Central Government Rate: This column shows the basic central government statutory (flat or top marginal) corporate income tax rate, measured gross of a deduction for sub-central tax. Where surtax applies, the statutory corporate rate exclusive of surtax is shown in round brackets ( ).
Adjusted Central Government Rate: This column shows the basic central government statutory corporate income tax rate (inclusive of surtax (if any)), adjusted (if applicable) to show the net rate where the central government provides a deduction in respect of sub-central income tax.
Sub-Central Government Rate: This column shows the basic sub-central (combined state/regional and local) statutory corporate income tax rate, inclusive of sub-central surtax (if any). The rate should be the representative rate reported in Table II.3. Where a sub-central surtax applies, the statutory sub-central corporate rate exclusive of surtax is shown in round brackets ( ).
Combined Corporate Rate: This column shows the basic combined central and sub-central (statutory) corporate income tax rate given by the adjusted central government rate plus the sub-central rate.
Australia: has a non-calendar tax year, the rates shown are those in effect as of 1 July.
Belgium: the effective CIT rate can be substantially reduced by a notional allowance for corporate equity (ACE). E.g. the effective tax rate is only half the nominal tax rate when the return on equity before tax is twice the notional interest rate (3.0% in 2012).

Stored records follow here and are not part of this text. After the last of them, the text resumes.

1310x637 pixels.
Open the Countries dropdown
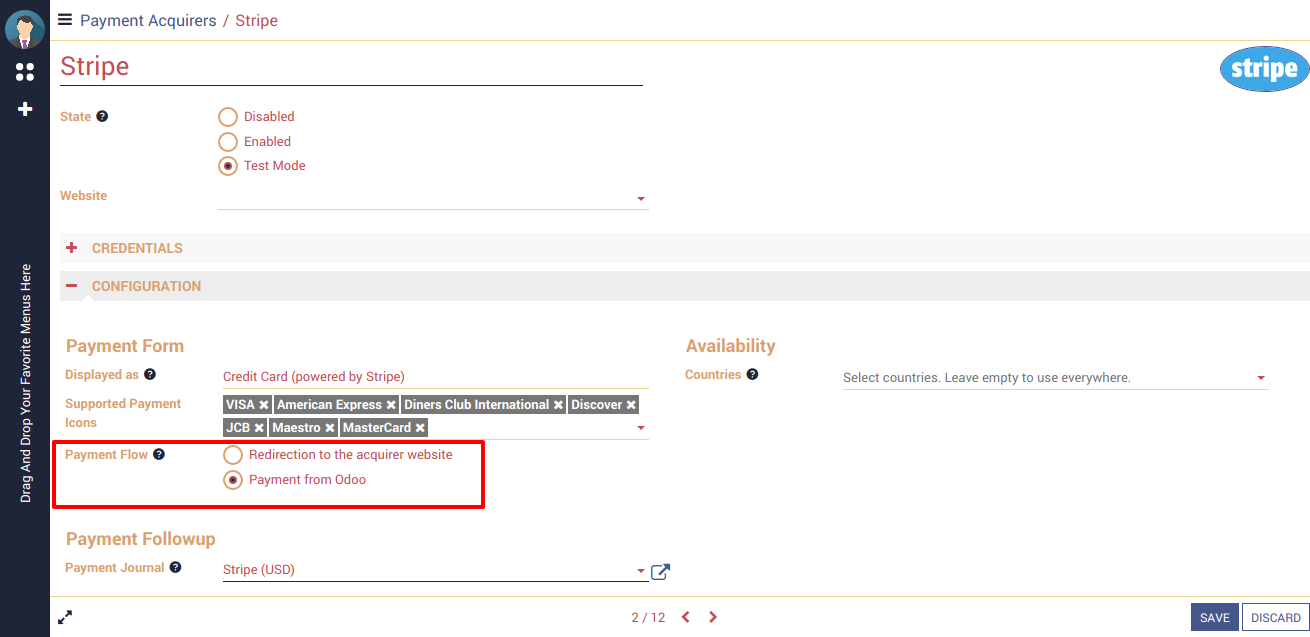coord(1261,378)
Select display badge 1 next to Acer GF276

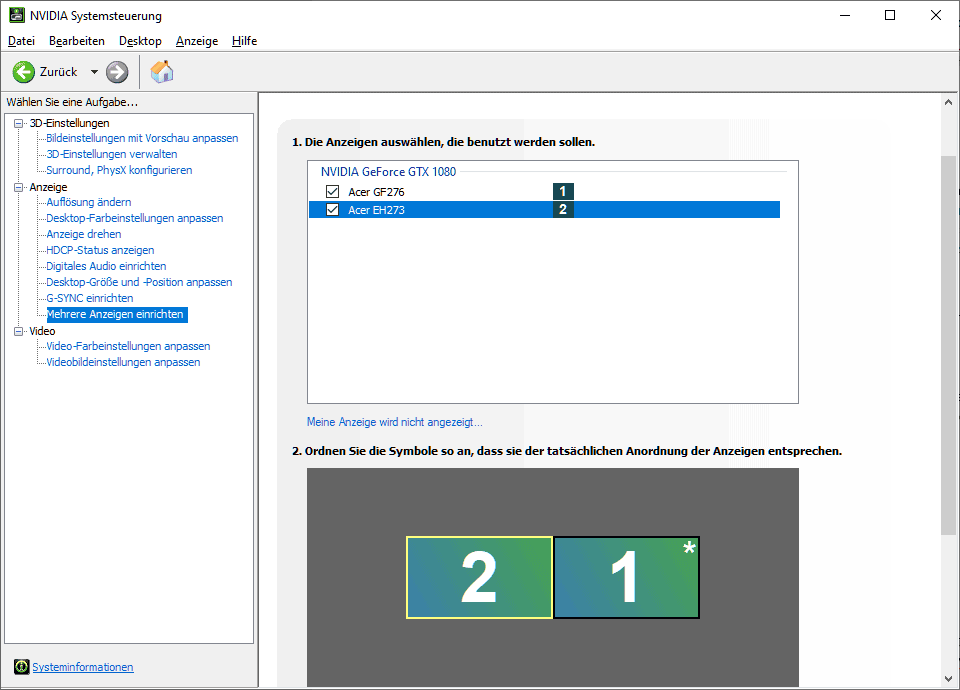pos(563,191)
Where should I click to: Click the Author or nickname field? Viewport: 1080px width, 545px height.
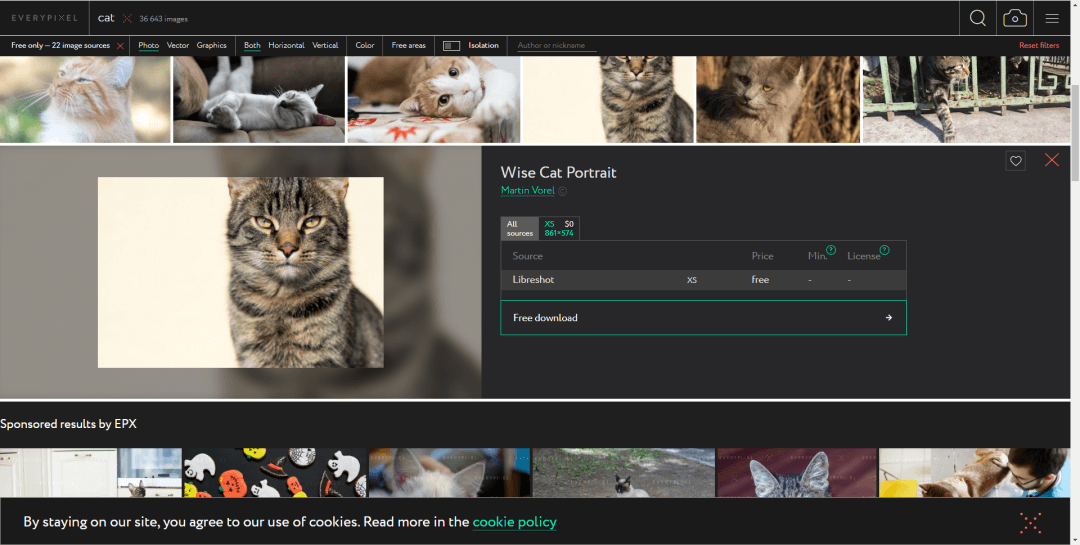click(556, 46)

Chile: The Corporate Income Tax rate will be temporarily increased to 20% and 18.5% for profits earned in 2011 and 2012 respectively. It is one of the measures contained in Law 20.455, which was enacted to raise finance for the reconstruction of the country hit by an earthquake in February 2010.
Estonia: from 1 January 2000, the corporate income tax is levied on distributed profits.
France: The rates include a surcharge (the turnover based solidarity tax (Contribution de Solidarité)), but does not include the local business tax (Contribution économique territoriale, a new tax replacing the former Taxe professionnelle from January 1st 2011) or the 5% temporary surtax applies to the standard corporate income tax liability for large company with a turnover exceeding EUR 250 million. More information on the surcharge is included as a comment.
Germany: the rates include the regional trade tax (Gewerbesteuer) and the surcharge.
Hungary: the rates do not include the turnover based local business tax, the innovation tax, temporary sectoral taxes on corporations in the financial sector, energy sector, telecommunication and retail sectors.
Iceland: In late 2011, the Icelandic Parliament passed Act No. 165/2011 on a new financial activities tax (FAT) as part of a general set of measures aimed at increasing tax revenues. The FAT, which is collected from financial institutions and insurance companies (excluding pension funds), comprises two components: (i) a levy on total remuneration paid to employees at a rate of 5.45% and (ii) a special income tax of 6% on institutions’ corporate income tax base in excess of ISK 1 billion.
Israel: within the VAT law, Financial Institutions pay taxes on the combination of their wages and salaries and their profits. These amounts are deductible from profits in the assessment of corporate income tax.
Italy: these rates do not include the regional business tax (Imposta Regionale sulle Attività Produttive; IRAP).
Japan: From 1 April 2012:
- 'Central government corporate income tax rate' has been reduced to 25.5%. At the same time 'The Special Corporation Tax for Reconstruction' was imposed for a period of three years at a rate of 10% resulting in an overall 28.05% tax rate. These figures would be presented as 28.05(25.5) in the table above. The 'Adjusted central government corporate income tax rate' has been reduced to 26.2%
- The 'Sub-central government corporate income tax rate' has been reduced to 10.8%
- As a result of these changes, the 'Combined corporate income tax rate' has been reduced to 37.0%.
Luxembourg: the contribution to the unemployment fund is 5%
Netherlands: applies to taxable income over EUR 200,000
New Zealand: has a non-calendar tax year, the rates shown are those in effect as of 1 April.
Poland: there is no sub-central government tax, however local authorities (of each level) participate in tax revenue at a given percentage for each level of local authority.
Portugal: since 2011 there is a State surtax. In 2011 this surtax was 2% for taxable profit above 2,000,000 euros, while in 2012 and 2013 this surtax is 3% for taxable profit above 1,500,000 euros and 5% for taxable profit above 10,000
000 euros; from 2014 onward as in 2011.
Switzerland: church taxes, which cannot be avoided by enterprises, are included.
United Kingdom: has a non-calendar tax year, the rates shown are those in effect as of 5 April.
United States: the sub-central rate is a weighted average state corporate marginal income tax rate.